First, asking the Adobe flash player to render into a DIB isn't a cheap operation. In our measurements, drawing even a simple SWF takes on the order of 10 milliseconds. Since most UI doesn't animate every frame, we should be able to cache the captured framebuffer.

Second, main memory and graphics memory are on different components in your computer. You want to avoid wasting time and bus traffic by unnecessarily copying data from the CPU to the GPU every frame. If only the lower-right corner of a SWF changes, we should limit our memory copies to that region.

Third, modern GPUs are fast, but not everyone has them. Let's say you have a giant mostly-empty SWF and want to render it on top of your 3D scene. On slower GPUs, it would be ideal if you could limit your texture draws to the region of the screen that are non-transparent.

Rendering Flash as a 3D Overlay (The Fast Way)

Disclaimer: I can't take credit for these algorithms. They were jointly developed over years by many smart engineers at IMVU.

First, let's reduce an embedded Flash player to its principles:

Flash exposes an IShockwaveFlash [link] interface through which you can load and play movies.
Flash maintains its own frame buffer. You can read these pixels with IViewObject::Draw.
When a SWF updates regions of the frame buffer, it notifies you through IOleInPlaceSiteWindowless::InvalidateRect.

In addition, we'd like the Flash overlay system to fit within these performance constraints:

Each SWF is rendered over the entire window. For example, implementing a ball that bounces around the screen or a draggable UI component should not require any special IMVU APIs.
If a SWF is not animating, we do not copy its pixels to the GPU every frame.
We do not render the overlay in transparent regions.
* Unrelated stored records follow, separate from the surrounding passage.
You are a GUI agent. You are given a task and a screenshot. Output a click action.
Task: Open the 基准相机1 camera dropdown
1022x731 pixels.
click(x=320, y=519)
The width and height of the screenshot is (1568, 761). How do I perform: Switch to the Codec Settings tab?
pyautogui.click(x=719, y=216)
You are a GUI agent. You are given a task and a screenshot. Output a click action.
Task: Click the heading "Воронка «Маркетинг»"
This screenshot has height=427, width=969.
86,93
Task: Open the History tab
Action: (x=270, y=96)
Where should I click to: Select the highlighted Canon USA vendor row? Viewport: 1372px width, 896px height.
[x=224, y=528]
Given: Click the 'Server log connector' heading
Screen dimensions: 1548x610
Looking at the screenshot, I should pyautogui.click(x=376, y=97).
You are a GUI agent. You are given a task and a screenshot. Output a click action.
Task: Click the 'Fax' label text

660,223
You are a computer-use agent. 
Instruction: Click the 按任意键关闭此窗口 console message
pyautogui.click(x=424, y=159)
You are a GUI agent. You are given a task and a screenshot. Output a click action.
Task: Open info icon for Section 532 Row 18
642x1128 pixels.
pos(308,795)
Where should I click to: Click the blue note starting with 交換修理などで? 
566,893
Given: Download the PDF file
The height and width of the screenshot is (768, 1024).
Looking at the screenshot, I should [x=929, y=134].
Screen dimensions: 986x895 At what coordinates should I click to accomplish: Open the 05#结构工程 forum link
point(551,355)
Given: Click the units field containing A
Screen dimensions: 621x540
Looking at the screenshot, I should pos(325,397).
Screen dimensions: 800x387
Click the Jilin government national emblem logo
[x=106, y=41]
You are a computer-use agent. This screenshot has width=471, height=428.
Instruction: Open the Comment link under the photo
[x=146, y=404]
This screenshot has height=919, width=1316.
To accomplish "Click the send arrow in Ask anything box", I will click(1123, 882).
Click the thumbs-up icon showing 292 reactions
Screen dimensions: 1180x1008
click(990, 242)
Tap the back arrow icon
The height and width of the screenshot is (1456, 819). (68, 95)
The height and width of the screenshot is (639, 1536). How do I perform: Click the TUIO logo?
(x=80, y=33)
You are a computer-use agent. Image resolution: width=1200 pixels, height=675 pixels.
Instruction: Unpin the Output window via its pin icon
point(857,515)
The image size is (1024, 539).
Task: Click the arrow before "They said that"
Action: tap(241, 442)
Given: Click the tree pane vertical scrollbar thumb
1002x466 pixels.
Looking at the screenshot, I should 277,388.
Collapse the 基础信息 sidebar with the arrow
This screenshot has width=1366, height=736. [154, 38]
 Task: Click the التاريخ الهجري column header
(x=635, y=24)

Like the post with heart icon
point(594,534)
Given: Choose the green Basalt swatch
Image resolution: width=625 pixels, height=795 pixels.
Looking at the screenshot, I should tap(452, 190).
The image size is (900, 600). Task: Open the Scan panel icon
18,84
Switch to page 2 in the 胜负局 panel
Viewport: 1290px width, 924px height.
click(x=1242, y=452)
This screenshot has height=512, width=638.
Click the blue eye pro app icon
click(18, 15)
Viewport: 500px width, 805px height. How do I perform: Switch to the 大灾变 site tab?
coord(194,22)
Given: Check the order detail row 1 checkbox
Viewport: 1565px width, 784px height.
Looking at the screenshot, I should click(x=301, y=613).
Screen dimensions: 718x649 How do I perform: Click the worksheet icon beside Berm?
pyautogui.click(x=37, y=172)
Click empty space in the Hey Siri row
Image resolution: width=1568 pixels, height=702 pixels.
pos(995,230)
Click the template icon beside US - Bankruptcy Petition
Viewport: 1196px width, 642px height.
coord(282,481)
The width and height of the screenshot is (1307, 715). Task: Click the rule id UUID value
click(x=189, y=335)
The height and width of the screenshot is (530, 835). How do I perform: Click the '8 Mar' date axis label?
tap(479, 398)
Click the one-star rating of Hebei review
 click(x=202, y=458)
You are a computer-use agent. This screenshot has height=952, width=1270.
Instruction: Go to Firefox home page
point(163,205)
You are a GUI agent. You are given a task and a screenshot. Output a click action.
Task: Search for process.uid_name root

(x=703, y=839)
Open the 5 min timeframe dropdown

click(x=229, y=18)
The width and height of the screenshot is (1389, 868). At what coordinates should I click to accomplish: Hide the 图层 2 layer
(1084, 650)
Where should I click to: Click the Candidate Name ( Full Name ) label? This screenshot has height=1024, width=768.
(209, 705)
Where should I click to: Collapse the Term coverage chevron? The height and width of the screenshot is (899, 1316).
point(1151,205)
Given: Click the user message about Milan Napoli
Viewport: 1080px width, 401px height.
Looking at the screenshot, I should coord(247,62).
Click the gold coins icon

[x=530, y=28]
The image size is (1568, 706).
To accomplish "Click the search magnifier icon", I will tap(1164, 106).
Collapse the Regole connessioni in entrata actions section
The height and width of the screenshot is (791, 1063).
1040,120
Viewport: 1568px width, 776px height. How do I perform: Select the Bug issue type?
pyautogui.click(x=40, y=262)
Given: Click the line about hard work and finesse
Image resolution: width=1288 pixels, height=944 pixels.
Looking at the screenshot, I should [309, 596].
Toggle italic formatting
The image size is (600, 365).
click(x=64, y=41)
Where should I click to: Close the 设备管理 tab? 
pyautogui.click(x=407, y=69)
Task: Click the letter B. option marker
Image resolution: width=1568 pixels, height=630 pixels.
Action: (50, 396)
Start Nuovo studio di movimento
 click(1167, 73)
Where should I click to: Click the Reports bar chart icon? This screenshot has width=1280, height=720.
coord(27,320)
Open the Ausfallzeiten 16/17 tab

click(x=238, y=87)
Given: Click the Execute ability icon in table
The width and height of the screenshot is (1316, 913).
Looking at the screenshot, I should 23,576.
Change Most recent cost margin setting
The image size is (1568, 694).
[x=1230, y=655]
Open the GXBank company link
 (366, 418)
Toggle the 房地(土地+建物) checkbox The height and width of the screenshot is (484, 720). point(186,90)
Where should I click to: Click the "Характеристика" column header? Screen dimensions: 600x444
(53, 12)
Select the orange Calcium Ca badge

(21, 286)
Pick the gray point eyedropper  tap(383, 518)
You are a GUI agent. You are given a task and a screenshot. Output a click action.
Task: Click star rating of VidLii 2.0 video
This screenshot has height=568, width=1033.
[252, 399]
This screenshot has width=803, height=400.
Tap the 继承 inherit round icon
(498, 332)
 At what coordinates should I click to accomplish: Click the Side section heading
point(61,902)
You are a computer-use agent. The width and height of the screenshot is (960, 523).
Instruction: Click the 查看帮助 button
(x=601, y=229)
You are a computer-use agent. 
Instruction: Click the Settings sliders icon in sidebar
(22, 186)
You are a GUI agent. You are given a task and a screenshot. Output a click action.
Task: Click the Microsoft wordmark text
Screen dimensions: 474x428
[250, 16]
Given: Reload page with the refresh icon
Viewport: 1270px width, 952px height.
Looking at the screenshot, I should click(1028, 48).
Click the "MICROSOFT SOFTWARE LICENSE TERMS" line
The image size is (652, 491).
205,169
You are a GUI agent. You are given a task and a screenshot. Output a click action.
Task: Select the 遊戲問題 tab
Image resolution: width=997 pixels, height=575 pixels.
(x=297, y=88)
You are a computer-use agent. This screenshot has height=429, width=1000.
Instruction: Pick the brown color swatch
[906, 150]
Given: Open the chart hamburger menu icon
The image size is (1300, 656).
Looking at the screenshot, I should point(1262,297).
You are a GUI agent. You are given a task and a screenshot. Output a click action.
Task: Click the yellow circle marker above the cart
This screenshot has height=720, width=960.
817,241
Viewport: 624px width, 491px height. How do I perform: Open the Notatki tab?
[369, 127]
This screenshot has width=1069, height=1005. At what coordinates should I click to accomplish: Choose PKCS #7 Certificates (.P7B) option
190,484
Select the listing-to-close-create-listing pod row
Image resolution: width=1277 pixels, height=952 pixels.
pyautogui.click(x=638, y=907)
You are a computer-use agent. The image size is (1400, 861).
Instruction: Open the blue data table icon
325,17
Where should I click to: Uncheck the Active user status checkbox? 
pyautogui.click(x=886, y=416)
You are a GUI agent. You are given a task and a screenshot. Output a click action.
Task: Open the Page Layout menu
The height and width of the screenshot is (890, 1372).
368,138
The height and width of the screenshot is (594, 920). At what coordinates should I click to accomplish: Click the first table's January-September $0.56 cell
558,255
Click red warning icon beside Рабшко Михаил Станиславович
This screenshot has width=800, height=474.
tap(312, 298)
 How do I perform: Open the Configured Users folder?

That is, if no Flash content is visible, rendering is free.
Memory consumption (ignoring memory used by individual SWFs) for the overlay usage is O(framebuffer), not O(framebuffer * SWFs). That is, loading three SWFs should not require allocation of three screen-sized textures.
If Flash notifies of multiple changed regions per frame, only call IViewObject::Draw once.

Without further ado, let's look at the fast algorithm:

Flash notifies us of visual changes via IOleInPlaceSiteWindowless::InvalidateRect. We take any updated rectangles and add them to a per-frame dirty region. When it's time to render a frame, there are four possibilities:

The dirty region is empty and the opaque region is empty. This case is basically free, because nothing need be drawn.
The dirty region is empty and the opaque region is nonempty. In this case, we just need to render our cached textures for the non-opaque regions of the screen. This case is the most common. Since a video memory blit is fast, there's not much we could do to further speed it up.
The dirty region is nonempty. We must IViewObject::Draw into our Overlay DIB, with one tricky bit. Since we're only storing one overlay texture, we need to render each loaded Flash overlay SWF into the DIB, not just the one that changed. Imagine an animating SWF underneath another translucent SWF. The top SWF must be composited with the bottom SWF's updates. After rendering each SWF, we scan the updated DIB for a minimalish opaque region. Why not just render the dirty region? Imagine a SWF with a bouncing ball. If we naively rendered every dirty rectangle, eventually we'd be rendering the entire screen. Scanning for minimal opaque regions enables recalculation of what's actually visible.
The dirty region is nonempty, but the updated pixels are all transparent. If this occurs, we no longer need to render anything at all until Flash content reappears.

This algorithm has proven efficient. It supports multiple overlapping SWFs while minimizing memory consumption and CPU/GPU draw calls per frame. Until recently, we used Flash for several of our UI components, giving us a standard toolchain and a great deal of flexibility. Flash was the bridge that took us from the dark ages of C++ UI code to UI on which we could actually iterate.